The wonderfully curated compendium of articles and essays that make up The Collected Traveler series provides a highly engaging alternative to the quickly dated data found in conventional guides. In the new Paris volume (Vintage, $19. www.thecollectedtraveler.com) editor Barrie Kerper distills reams of writing on the City of Lights into an intense literary eau de vie. From former Gourmet correspondent Alexander Lobrano's exploration of the less-touristed 10th, 11th, and 12th Arrondissements to Vivian Thomas' even more specifically focused essay on four of her favorite Paris streets (rue Mouffetard, Cour du Commerce Saint-André, Hameau Boileau, and rue LePic), to art historian Anne Prah-Perochon's lively five-page guide on what to look for when visiting a gothic cathedral, these pieces employ elegant prose to zoom in on the sorts of easily missed details that can deepen a traveler's experience of the city. Kerper (who has also edited Istanbul and Tuscany and Umbria volumes in this series) intersperses her selections with loads of smartly annotated recommendations for further reading. One would be hard-pressed to find a better single book than this one to get you into the esprit de Paris.

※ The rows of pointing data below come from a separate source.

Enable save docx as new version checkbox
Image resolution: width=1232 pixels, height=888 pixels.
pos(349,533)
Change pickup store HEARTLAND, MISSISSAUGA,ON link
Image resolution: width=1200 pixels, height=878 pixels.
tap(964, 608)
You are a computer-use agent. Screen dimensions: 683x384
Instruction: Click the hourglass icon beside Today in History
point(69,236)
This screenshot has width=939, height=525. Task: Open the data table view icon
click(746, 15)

 If an ocean side escape is more your speed than a trip to Paris or another urban capital, you'll find the stuff of endless daydreams in Emmanuelle Graffin's Houses by the Sea (Thames & Hudson, $27.95. www.thamesandhudsonusa.com), featuring over 400 interior and exterior photos of oceanfront homes. Ranging from a rustic timbered Norwegian fisherman's cottage, and ultra-sleek glass boxes overlooking the Mediterranean in Cannes to a sprawling terra-cotta and thatch-accented getaway in Puerta Vallarta, these houses vary in style, but are united in their thoughtful linking of indoor and outdoor spaces. An appendix includes contact information for the houses' architects, just in case daydreaming won't suffice for you.

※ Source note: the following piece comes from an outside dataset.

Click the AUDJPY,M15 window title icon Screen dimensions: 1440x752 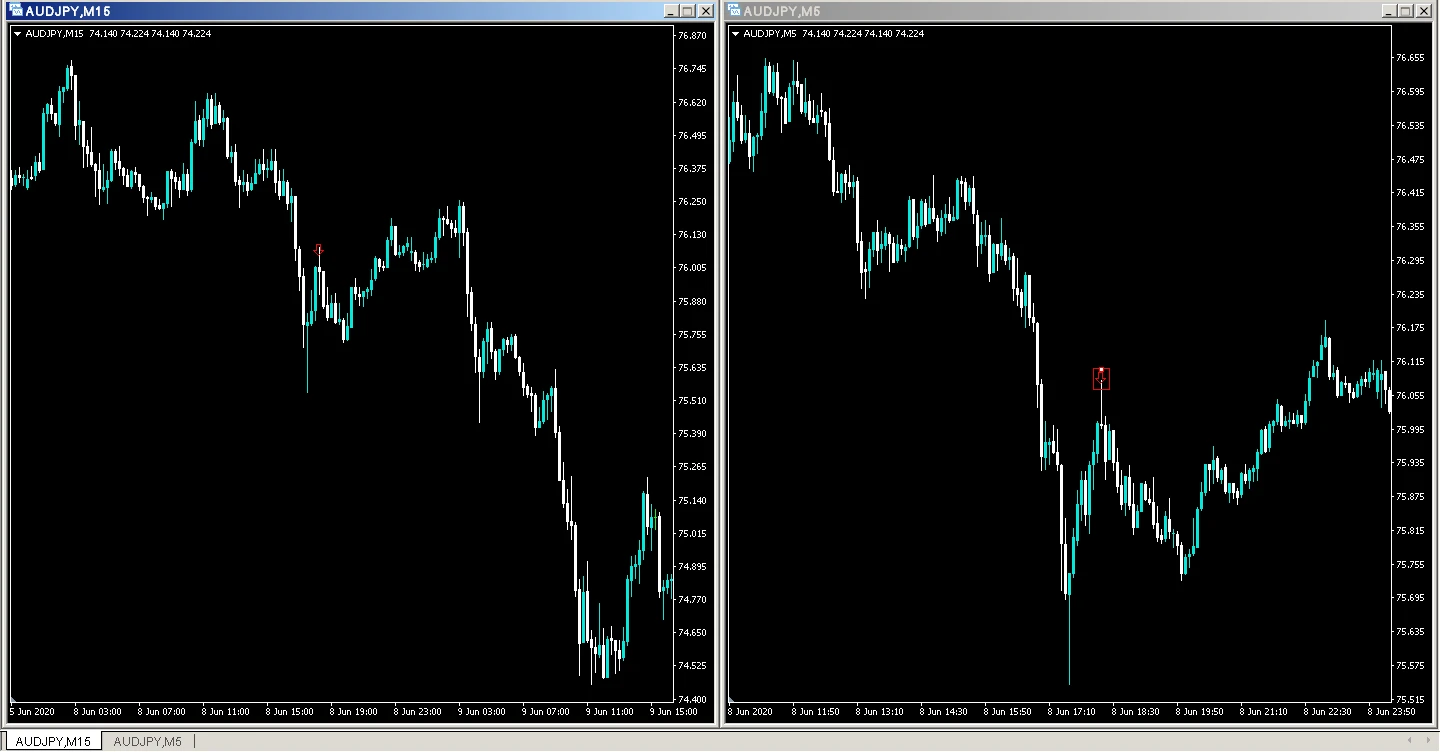point(16,10)
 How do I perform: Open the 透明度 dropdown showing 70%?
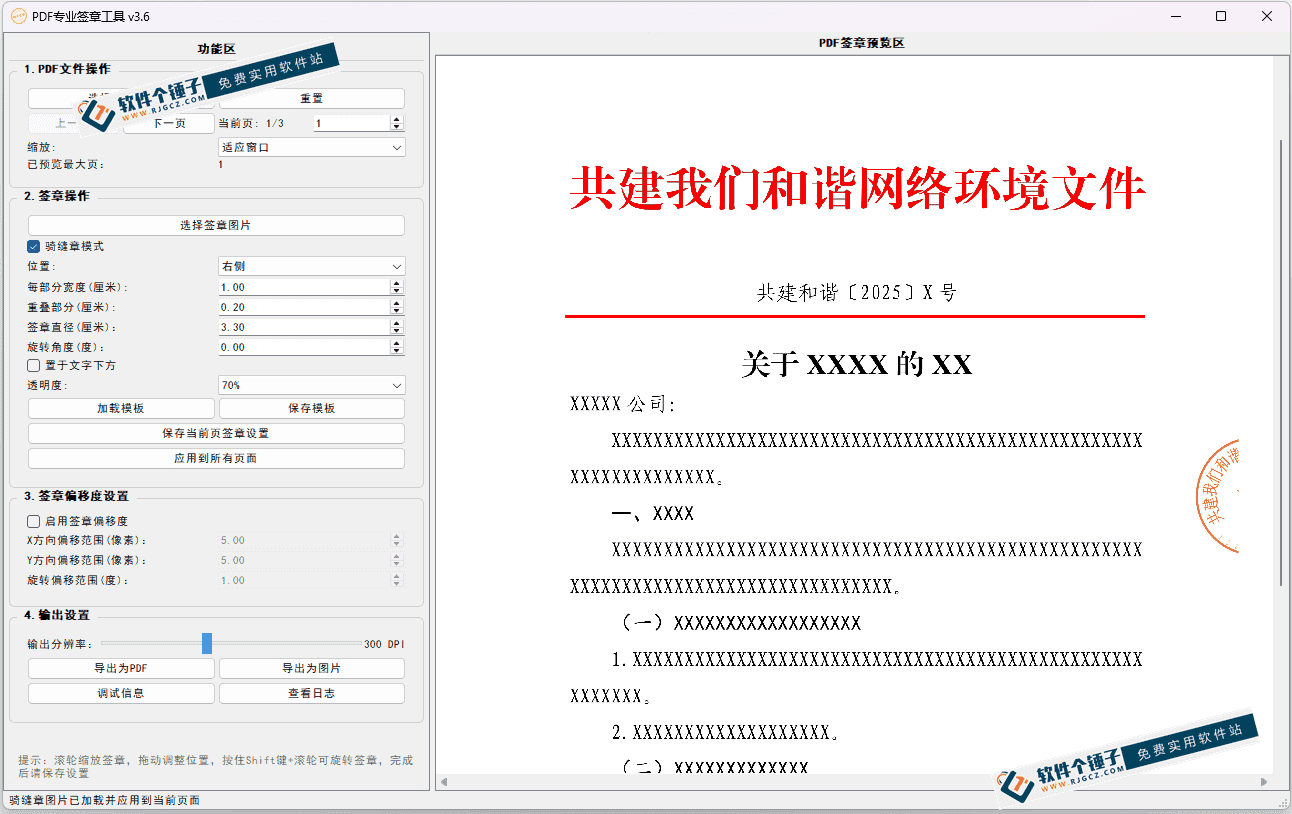coord(311,385)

 The playful gay intellect of Wayne Koestenbaum, whose last book, Hotel Theory, found him musing on the meanings of travelers' homes away from home, is back in full force in his philosophical exploration of Humiliation (Picador, $14. www.bigideasseries.com). With this under-edited juggernaut, Koestenbaum shiskebabs the likes of Monica Lewinsky, Abu Ghraib, Craigslist, Richard Nixon, reality television, and his own seventh grade masturbatory mishaps on a single, zigzagging skewer of rhetoric. The prose here is denser and more tangled in tangents than in the gemlike perceptions that mark Koestenbaum's most successful works, The Queens Throat (about gay men and opera) and Jackie Under My Skin (about Jacqueline Kennedy Onassis), but there's a ranting, improvisational energy that rips through this pocket-sized volume's brief 182 pages. Reading Humiliation, you'll feel like you're surfing Koestenbaum's brainwaves in real time; roll with the tumult and enjoy a wild ride.

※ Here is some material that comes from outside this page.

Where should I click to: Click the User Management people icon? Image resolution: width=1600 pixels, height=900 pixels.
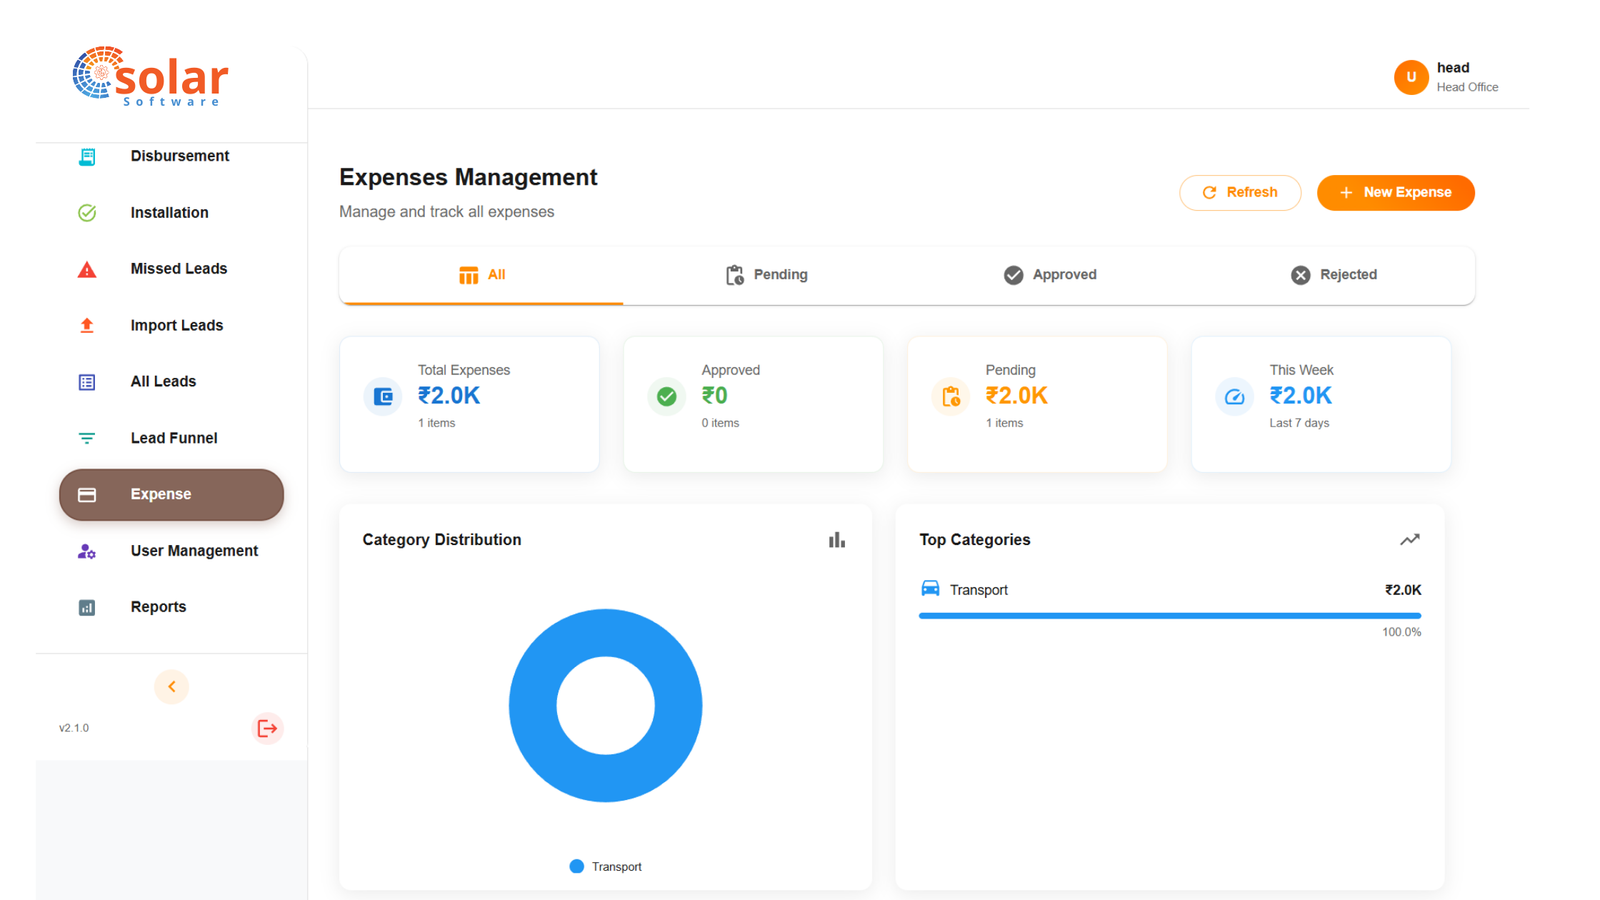(87, 551)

 This may be the first and only time a book of heterosexual smut is made note of in this column, but Nicholson Baker takes dirty verbiage to such an exuberant, exalted level in House of Holes: A Book of Raunch (Simon & Schuster, $25. www.simonandschuster.com) that attention must be paid. Baker, a frequent New Yorker contributor who is nonetheless best known for 1993's Vox, an entire novel in the form of phone-sex dialogue, whips out the cum de la cum of grin-inducing sexual description here, simultaneously poking fun at and reveling in clichéed porno tropes: a testicle is compared to "a new potato," a scrotum smells of "Rainy ruins. Frogs. Cement statuary. Gongs. Tractor tires. Mushrooms," and an ejaculation is "a heavy lasso of manstarch," followed by shaken droplets of "orgasmal dregs." Baker's loose excuse for a plot is a sort of sexual Alice In Wonderland, in which unwitting straight horndogs are sucked through surreally empowered apertures (a golf hole, a hoop earring, a statue's sphincter) and delivered to a no-holes-barred fantasy resort. While GLBT erotica buffs may not be turned on by the action, there's no denying the goofy, sex-positive pleasures of House of Holes. We need more of our own books to deliver this sort of playful vibrancy. House of Poles, anyone?